While such claims of success seem clearly oriented towards assuaging public opinion, my guess is that the royal family is in a near state of panic. Prince Bandar's article (noted earlier), along with an analysis in the Christian Science Monitor, lend credence to the view that at least at some levels in their government they are determined to crack down.

As I noted in my earlier piece much of the Al Qaeda activity is a result of a Faustian bargain that the Saudi royal family made many years ago. They decided to tolerate radical Wahhabist support of terrorist organizations in return for the clerics continued support of their regime. Much money for terrorist organizations has been raised in the kingdom over the years, including for Al Qaeda itself.

Even accepting this optimistic view to be accurate, the Saudis still have to overcome the result of decades of tacit support of radical groups. And these results are manifested in sympathy for these groups by many in the population. It will take years to root out the resulting corruption and incompetence.

It is unlikely that Al Qaeda will actually be able to overthrow the government directly. They simply do not have the power to confront well-armed security forces directly. But this is not their strategy. They aim to force a mass exodus of Westerners from the kingdom they can induce an economic crisis which will in turn induce instability. However, unlike in Iran in the late '70s, there is no Ayatollah Khomeini waiting in the wings to take over.

> Data section
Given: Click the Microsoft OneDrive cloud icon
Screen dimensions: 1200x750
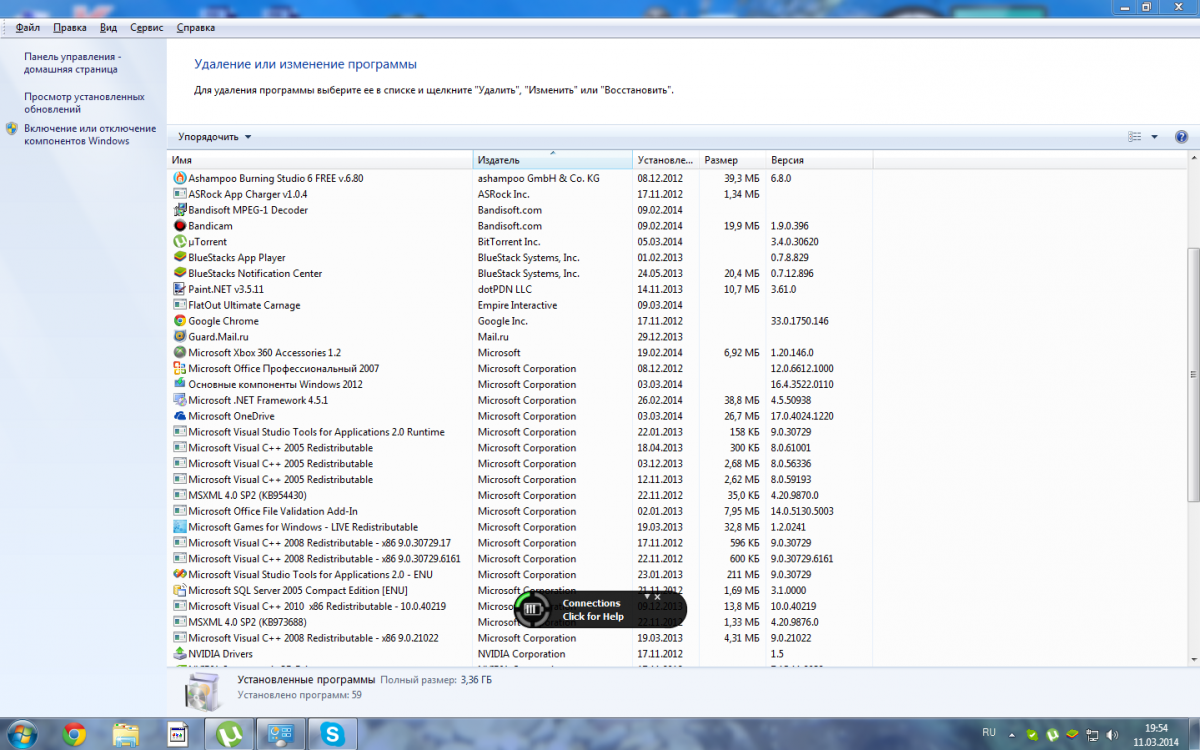Looking at the screenshot, I should 180,416.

> Jobs
**a.** Could you repeat the passage on Saudi Arabia and Al Qaeda from "While such claims" to "to crack down.", switching "royal family" to "ruling house"?
**b.** In the passage on Saudi Arabia and Al Qaeda, what did the Saudi royal family get in return for tolerating radical Wahhabist support of terrorist organizations?
**c.** Can you carry the passage on Saudi Arabia and Al Qaeda forward past its final sentence?

> Answers to the problems
**a.**
While such claims of success seem clearly oriented towards assuaging public opinion, my guess is that the ruling house is in a near state of panic. Prince Bandar's article (noted earlier), along with an analysis in the Christian Science Monitor, lend credence to the view that at least at some levels in their government they are determined to crack down.

**b.** The clerics' continued support of their regime.

**c.**
Even if the regime does not fall, if the terrorism continues the results will be detrimental for the west in general and the region in particular. A mass exodus of workers will likely result in lower oil production, which will in turn drive prices higher. Confidence in the regime will be undermined. The region will be destabilized. We have enough difficulties in Iraq, and with additional prospect of a nuclear Iran our plates are full as it is.

Some will say that all of this is the result of the invasion of Iraq. However, the terrorist problem in Saudi Arabia predates the invasion of Iraq and 9/11 itself by several years. The real problem is that western governments ignored the problems within Saudi Arabia until recently. We refused to confront them on their support for Palestinian groups in the '70s. We refused to denounce their radical Wahabbist clerics and the hate they spread. And we virtually ignored the fate of our own citizens when they were unjustly arrested and tortured.

I am not adopting the viewpoint of the "blame America first" crowd, who see everything that goes wrong as our fault. The fault lies squarely with the policies of the repressive Saudi regime. There are things that we could have done, however, which might have persuaded them to have changed their policies.

Unfortunately Iraq has become a breading ground for Al Qaeda terrorists, who are probably infiltrating into Saudi Arabia. Certainly this makes the job of the Saudi security forces more difficult. How well we do in Iraq will influence the outcome in Saudi Arabia.